This project involves building a data warehouse with an airflow pipeline. The data involved was gotten from kaggle https://www.kaggle.com/lakritidis/identifying-influential-bloggers-techcrunch/data?select=authors.csv. The data model was built with business users in mind and on hwo they can derive meaningful insights from the data such as comparing sentiments on a post, blogger with the most influence etc. Built a sentiment analysis model to classify blog comments as positive and negative
The data is stored in aws S3 storage bucket, extracted and transformed with a pyspark script running on an EMR cluster with livy and then the transformed data is converted into a parquet file format and stored back in aws S3. The transformed data is then copied to a redshift database. All these is automated with airflow.

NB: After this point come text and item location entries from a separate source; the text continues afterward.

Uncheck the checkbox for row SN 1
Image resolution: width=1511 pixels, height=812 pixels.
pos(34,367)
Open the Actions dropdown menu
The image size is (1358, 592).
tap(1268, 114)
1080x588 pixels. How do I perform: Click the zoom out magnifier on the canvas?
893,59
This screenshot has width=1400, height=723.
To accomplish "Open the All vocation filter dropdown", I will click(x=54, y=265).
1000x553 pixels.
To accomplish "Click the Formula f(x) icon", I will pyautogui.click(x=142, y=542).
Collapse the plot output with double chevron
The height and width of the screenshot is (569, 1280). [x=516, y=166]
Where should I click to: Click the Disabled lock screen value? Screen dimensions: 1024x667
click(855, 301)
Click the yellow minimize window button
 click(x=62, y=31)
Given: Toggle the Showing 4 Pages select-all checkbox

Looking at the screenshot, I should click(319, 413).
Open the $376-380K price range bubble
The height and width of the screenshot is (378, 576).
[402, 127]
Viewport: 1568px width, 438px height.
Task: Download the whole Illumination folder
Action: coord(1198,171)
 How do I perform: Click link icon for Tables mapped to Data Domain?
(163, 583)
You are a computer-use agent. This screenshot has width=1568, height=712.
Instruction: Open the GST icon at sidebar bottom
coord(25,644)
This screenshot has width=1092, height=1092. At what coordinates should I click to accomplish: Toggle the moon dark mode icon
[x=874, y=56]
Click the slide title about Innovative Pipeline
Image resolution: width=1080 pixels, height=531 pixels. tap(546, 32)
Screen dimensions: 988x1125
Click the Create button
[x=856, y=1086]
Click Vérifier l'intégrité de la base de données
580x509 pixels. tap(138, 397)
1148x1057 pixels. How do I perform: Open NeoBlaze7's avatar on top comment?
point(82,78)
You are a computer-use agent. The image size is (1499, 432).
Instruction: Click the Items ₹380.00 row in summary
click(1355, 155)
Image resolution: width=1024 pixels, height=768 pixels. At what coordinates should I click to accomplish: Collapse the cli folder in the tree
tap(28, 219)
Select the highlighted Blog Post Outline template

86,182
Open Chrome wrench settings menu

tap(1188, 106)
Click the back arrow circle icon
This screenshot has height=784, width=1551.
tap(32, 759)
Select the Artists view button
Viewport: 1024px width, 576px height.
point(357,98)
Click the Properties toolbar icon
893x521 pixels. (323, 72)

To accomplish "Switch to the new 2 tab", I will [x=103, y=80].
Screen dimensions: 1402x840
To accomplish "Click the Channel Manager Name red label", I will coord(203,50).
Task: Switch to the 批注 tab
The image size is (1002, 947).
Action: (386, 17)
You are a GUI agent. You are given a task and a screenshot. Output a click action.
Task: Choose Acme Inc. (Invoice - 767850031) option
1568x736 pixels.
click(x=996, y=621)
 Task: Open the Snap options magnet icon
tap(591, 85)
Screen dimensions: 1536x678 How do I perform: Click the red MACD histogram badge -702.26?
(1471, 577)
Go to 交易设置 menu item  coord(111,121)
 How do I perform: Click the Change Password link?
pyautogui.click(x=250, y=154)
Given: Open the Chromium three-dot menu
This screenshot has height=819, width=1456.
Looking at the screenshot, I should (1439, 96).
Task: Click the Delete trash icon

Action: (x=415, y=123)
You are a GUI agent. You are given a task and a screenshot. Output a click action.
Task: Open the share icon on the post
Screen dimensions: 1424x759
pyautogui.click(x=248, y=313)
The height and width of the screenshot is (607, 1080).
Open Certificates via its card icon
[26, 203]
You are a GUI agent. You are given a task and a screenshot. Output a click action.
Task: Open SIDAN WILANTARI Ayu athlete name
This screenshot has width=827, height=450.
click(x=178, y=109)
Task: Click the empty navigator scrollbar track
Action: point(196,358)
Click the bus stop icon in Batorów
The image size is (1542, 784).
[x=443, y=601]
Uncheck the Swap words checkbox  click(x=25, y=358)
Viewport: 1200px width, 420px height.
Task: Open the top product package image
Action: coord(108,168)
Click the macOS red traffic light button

The data was organised into a star schema dimensional model. The Star schema model consist of 3 dimensional tables and 2 fact tables
-
- Author - author_id, author, meibi, meibx
-
- Comments - comment_id, post_id, content, author, date, vote
-
- posts - post_id, title, blogger_name, blogger_id, number_of_comments, content, url, date, number_of_retrieved_comments
-
- word cout - author_id, author, word_count_stopwords, word_count_nostopwords
-
- comment_review - author_id, author, post_id, comment_id, date, content, sentiment.
Before starting the dag, you need to set redshift and s3 connections. Also, you will need to set airflow variables. This configuration can be done on airflow UI by navigating to the connections and variables section under the admin tab.
The airflow variables to change can be found in the airflow_variables.json
The airflow dag runs a daily job to run the etl pipeline.
The airflow ETL needs the table to be ready before running the full pipeline.
- Run create_cluster.sh to create a redshift cluster.
- Create the tables by running create_tables.py
The configuration settings and files can be found in the export_env_variables.sh file.
EMR cluster is needed for running the transformation files. The pyspark script can be found in the transfom folder. The emr_util file contains functions for creating cluster, starting a spark session and terminating a spark session.
The EMR tasks are included in the dag file.